Drone Mapping – the Practicalities

Simply, a UAV is flown over a location and uses high resolution photography to capture high resolution detail of the site. Different systems can be used, though most commonly photogrammetry and LiDAR can get exact measurements and detail of the location.

LiDAR has been around for many years and uses light in the same way as radio waves are in RADAR, timing the speed of photons reflected from a point instead of radio waves to achieve an accurate image. The hardware is still very expensive compared to photogrammetry that requires much simpler and cheaper equipment.

Photogrammetry involves taking thousands of 2D images with a high resolution camera – not unlike that used in a DSLR camera. The images are then ‘stitched together’ using Simultaneous Localization and Mapping  (SLAM) software to achieve a highly accurate, measurable image of the site. Thanks to cost advantages, photogrammetry is much more competitive than LiDAR in most applications.
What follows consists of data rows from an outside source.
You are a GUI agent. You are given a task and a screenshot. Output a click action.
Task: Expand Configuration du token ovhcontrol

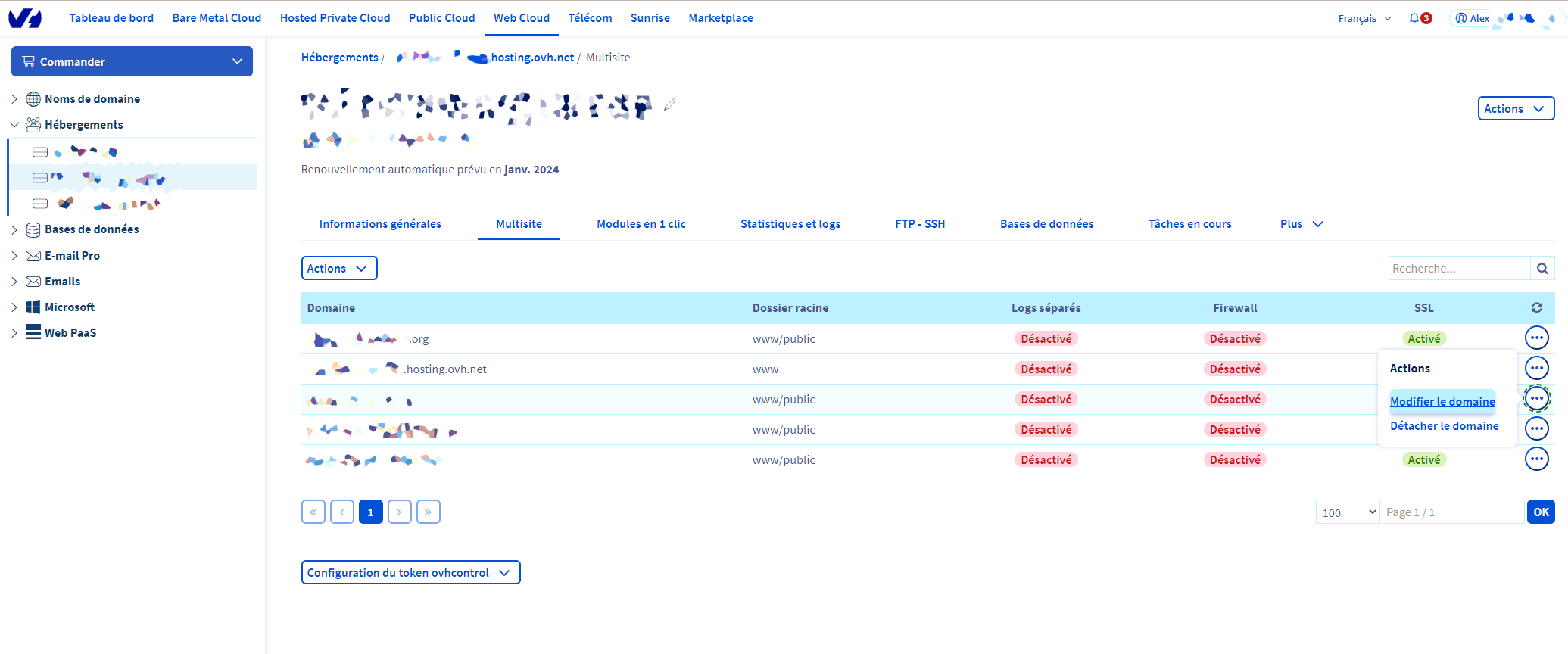410,573
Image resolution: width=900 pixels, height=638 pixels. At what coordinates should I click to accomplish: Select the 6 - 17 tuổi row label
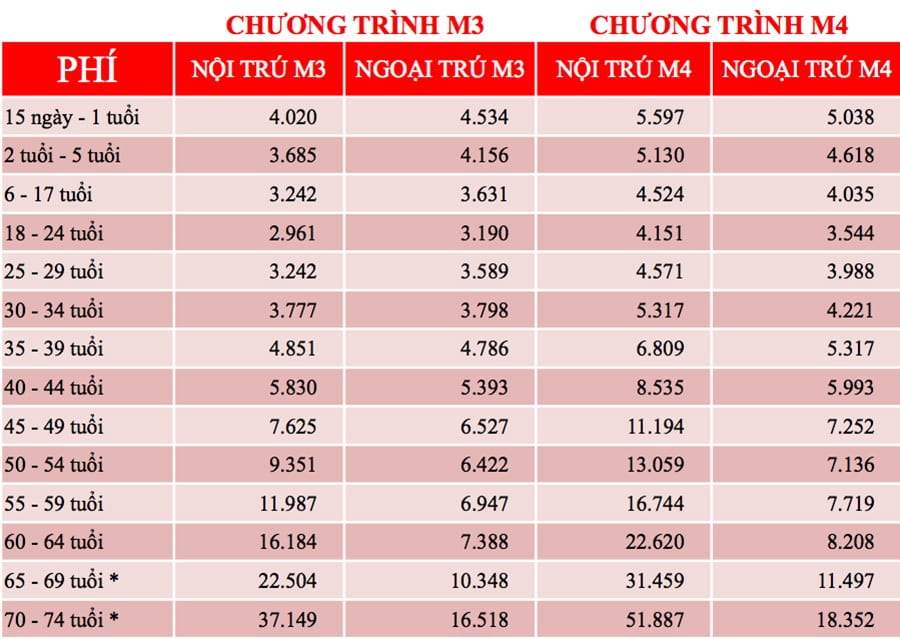tap(48, 194)
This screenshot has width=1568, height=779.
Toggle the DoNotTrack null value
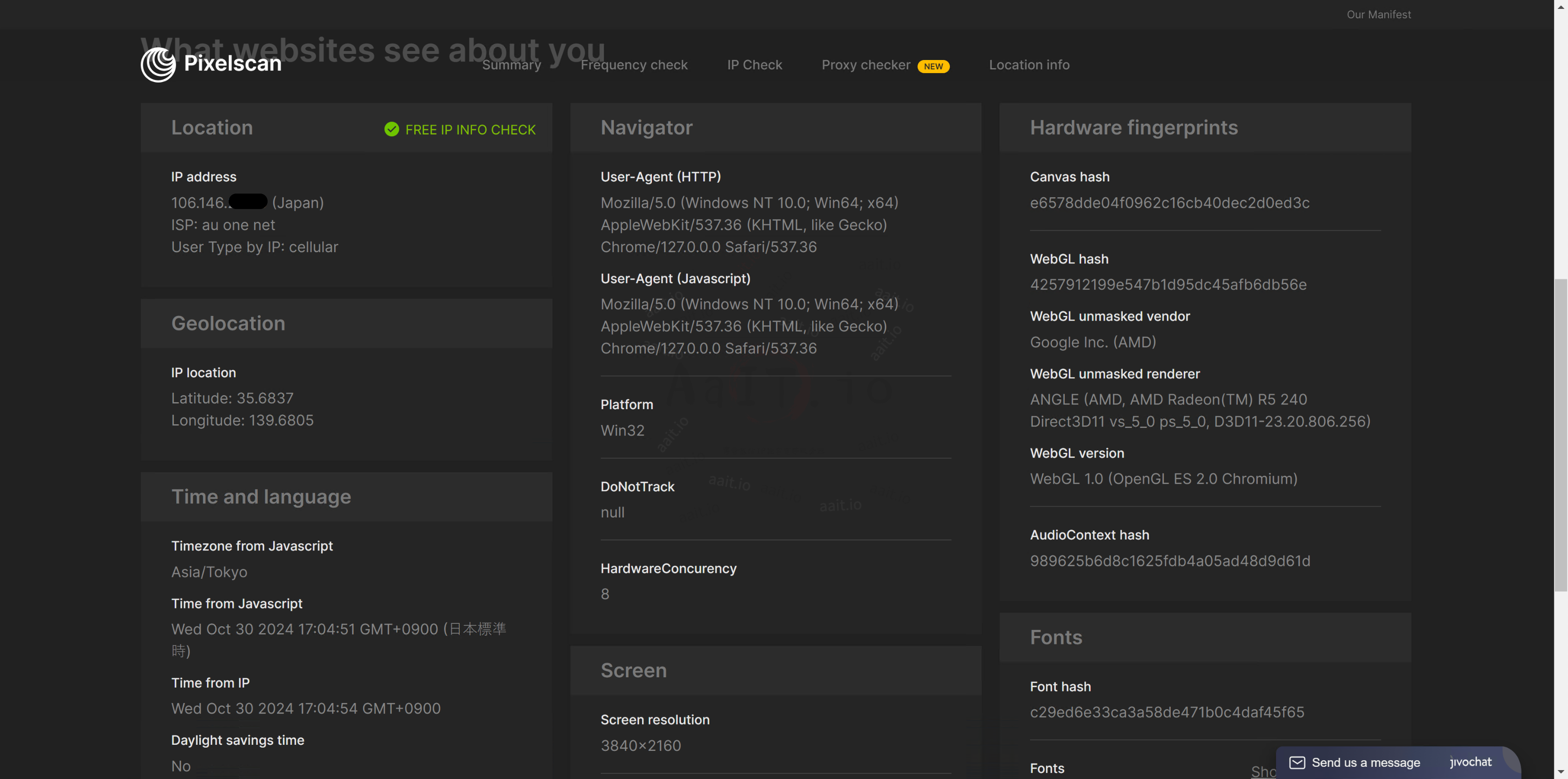[611, 511]
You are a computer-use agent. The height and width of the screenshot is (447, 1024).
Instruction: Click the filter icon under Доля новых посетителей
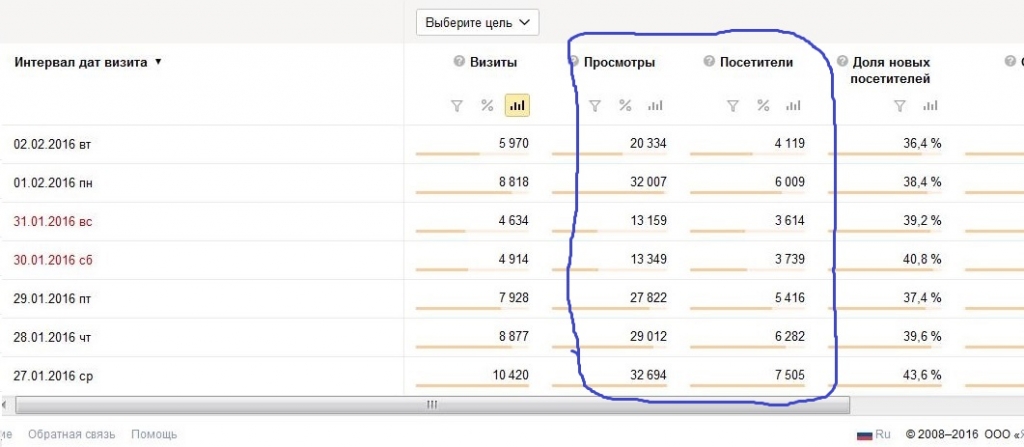(900, 106)
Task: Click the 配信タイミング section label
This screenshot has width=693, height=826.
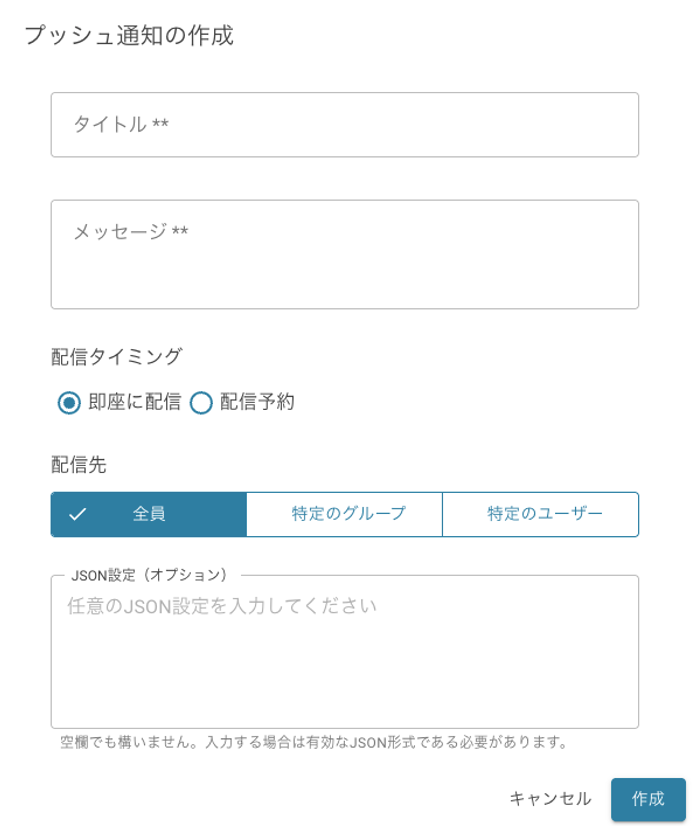Action: [116, 356]
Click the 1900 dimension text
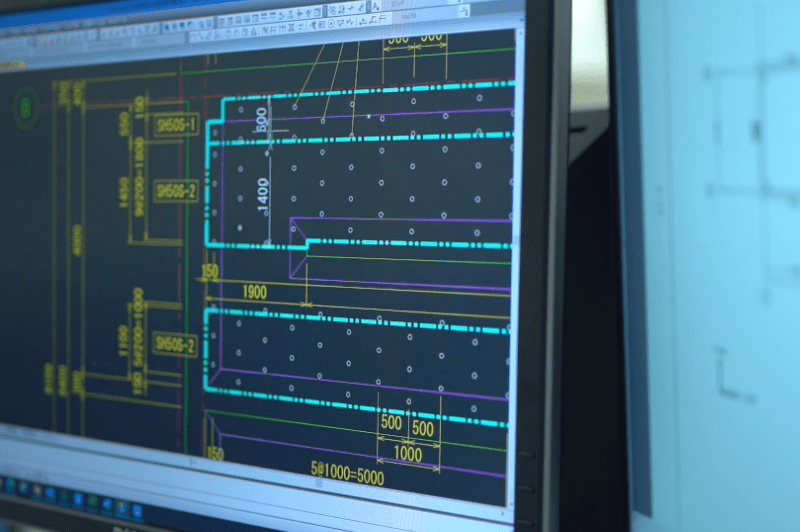This screenshot has height=532, width=800. point(255,291)
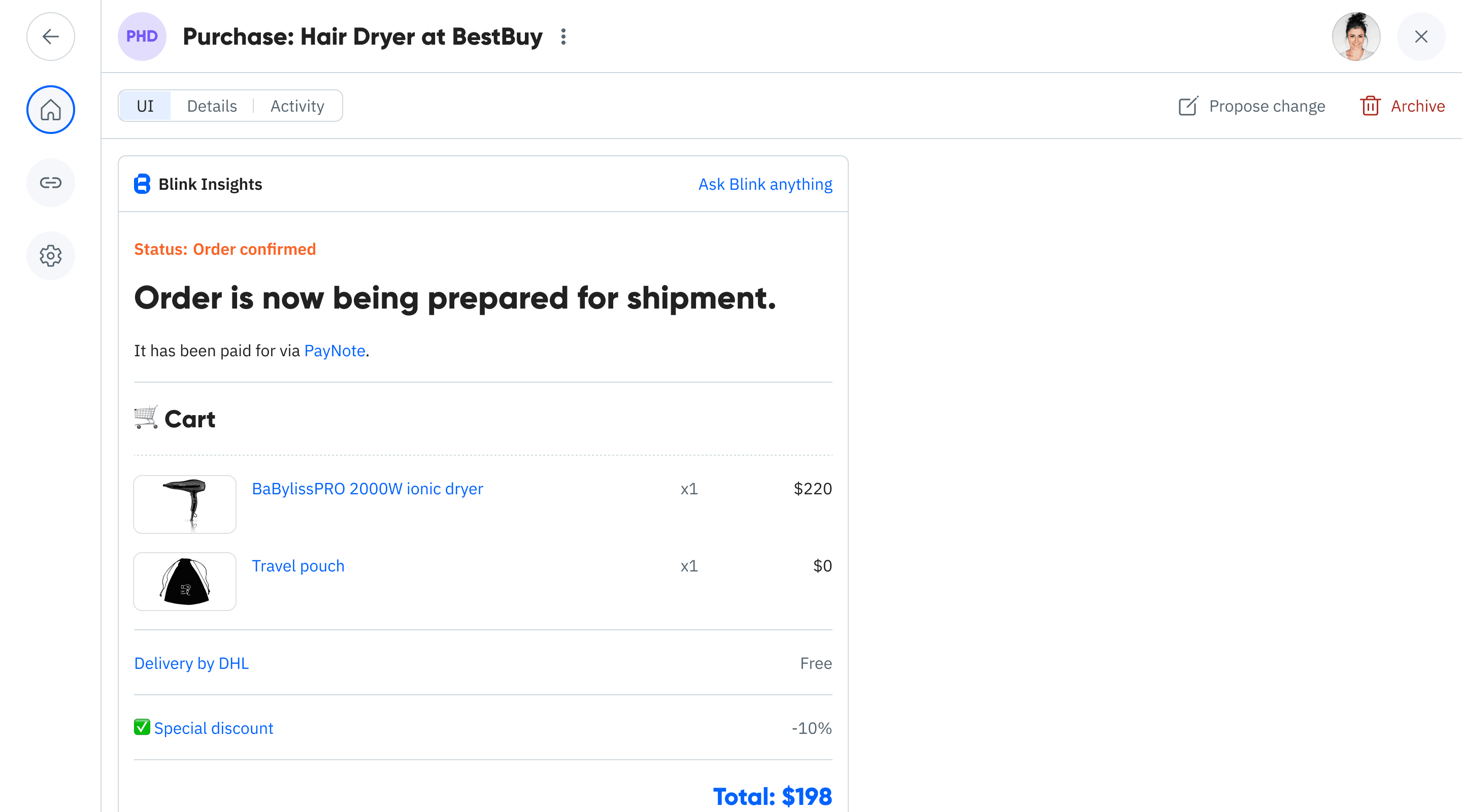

Drone copter flying with digital camera. Drone with high resolution digital camera. Flying camera take a photo and video. The drone with professional camera takes pictures of the misty mountains

A Look at SLAM


Simultaneous Localization and Mapping (SLAM) such as that provided by dioram triangulates set points of a 3D location by monitoring those points over successive camera frames. In doing so the computer system can measure exact distances between points in the images. It can measure the height of a tree and all the trees around it, as well as the density of foliage on them for example to assess a forest’s health for example.

Drone Mapping Applications

Drone mapping using photogrammetry can be used in a wide range of applications. In this section we will take a brief look at four common examples.

  • Land surveys – Data can be generated for real estate and other applications. For instance, flood risk can be assessed on a potential development and help decisions being made on how to mitigate such risk
  • Agriculture and Forestry – Drone mapping can be used to look at the health of both the soil and vegetation on it. This can help efficient use of resources to maximize the potential of the land
  • Mining and aggregates – In these applications the volume of ores or aggregates can be accurately assessed both before and during extraction
  • Emergency Management and Investigation – drones can accurately map and measure the scene of an accident or situation and help leadership both assess the situation on the ground and investigate the events leading to it

Other applications include construction, real estate and even insurance & claims adjustment. As such the use of UAVs as a surveying tool has found a wide array of applications that are used in the modern day. With software technology such as SLAM making expensive hardware less necessary, it is becoming increasingly economical to use too, and this is leading to growing demand in turn.